Saturday, January 24, 2009

A Thing of Beauty

"A thing of beauty is a joy forever:
Its loveliness increases; it will never
Pass into nothingness; but still will keep
A bower quiet for us, and a sleep
Full of sweet dreams, and health, and quiet breathing."

John Keats

This morning, I've been thinking about one of the great poets of the early 19th century, John Keats.

His life was brief, only 25 years, and it was taken by tuberculosis, the same disease that took his mother when he was a teenager, then claimed the lives of his grandmother (who took custody of him and his siblings after his mother's death) and his brother.

Nevertheless, he was a prolific writer whose works influenced many of the great poets who followed in his footsteps, among them Alfred Lord Tennyson.

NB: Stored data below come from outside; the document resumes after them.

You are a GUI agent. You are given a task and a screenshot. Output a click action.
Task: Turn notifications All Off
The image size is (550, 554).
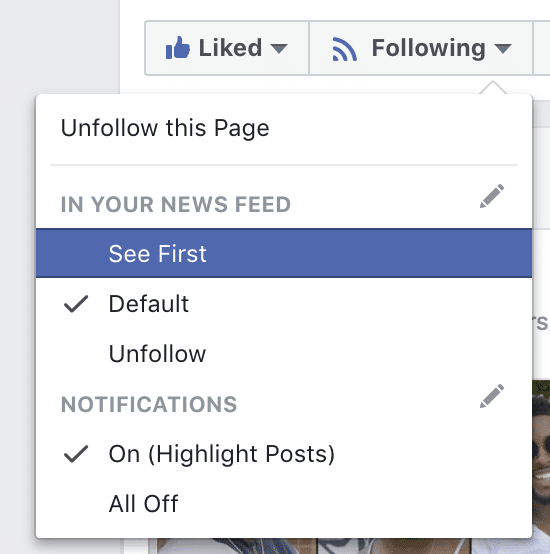[284, 503]
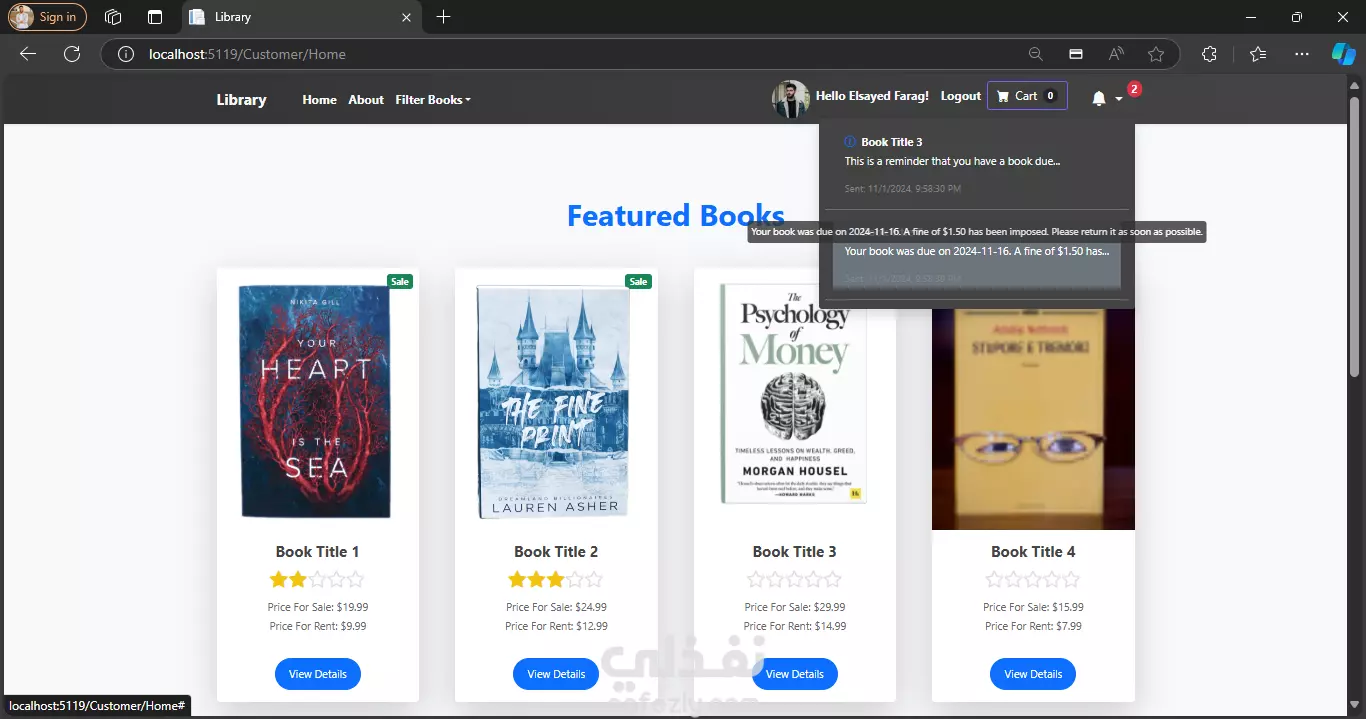Open browser settings three-dot menu

coord(1301,54)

He was responsible for coining the phrase "A thing of beauty is a joy forever" in his poem "Endymion," a phrase that is often used by people who don't seem to know its origin or the story behind the man who wrote it.

Like many great writers, Keats' work was not appreciated during his life — the periodicals of his day frequently doled out harsh criticism for the words he chose or the often erotic imagery he employed.

One of Keats' contemporaries, Percy Bysshe Shelley, who also died before reaching the age of 30, believed Keats' death was brought about by blistering criticism of "Endymion" in an article that appeared in a journal of the day. Shelley's theory was mentioned indirectly in a poem by another contemporary, Lord Byron, who suggested that Keats had been "snuffed out by an article."

For his part, Keats' final request was to be buried beneath a grave marker that said only, "Here lies One Whose Name was writ in Water."

He did not want his name to appear on his gravestone, but that wish was not entirely granted. In addition to what he requested, the marker also included the following as an explanation: "This Grave contains all that was mortal, of a YOUNG ENGLISH POET, who on his Death Bed, in the Bitterness of his heart, at the Malicious Power of his enemies, desired these words to be Engraven on his Tomb Stone."

His continuing influence on writers, from Tennyson to Kipling to Salinger to F. Scott Fitzgerald to Robert Frost, is a testament to what he wrote nearly two centuries ago. A thing of beauty truly is a joy forever.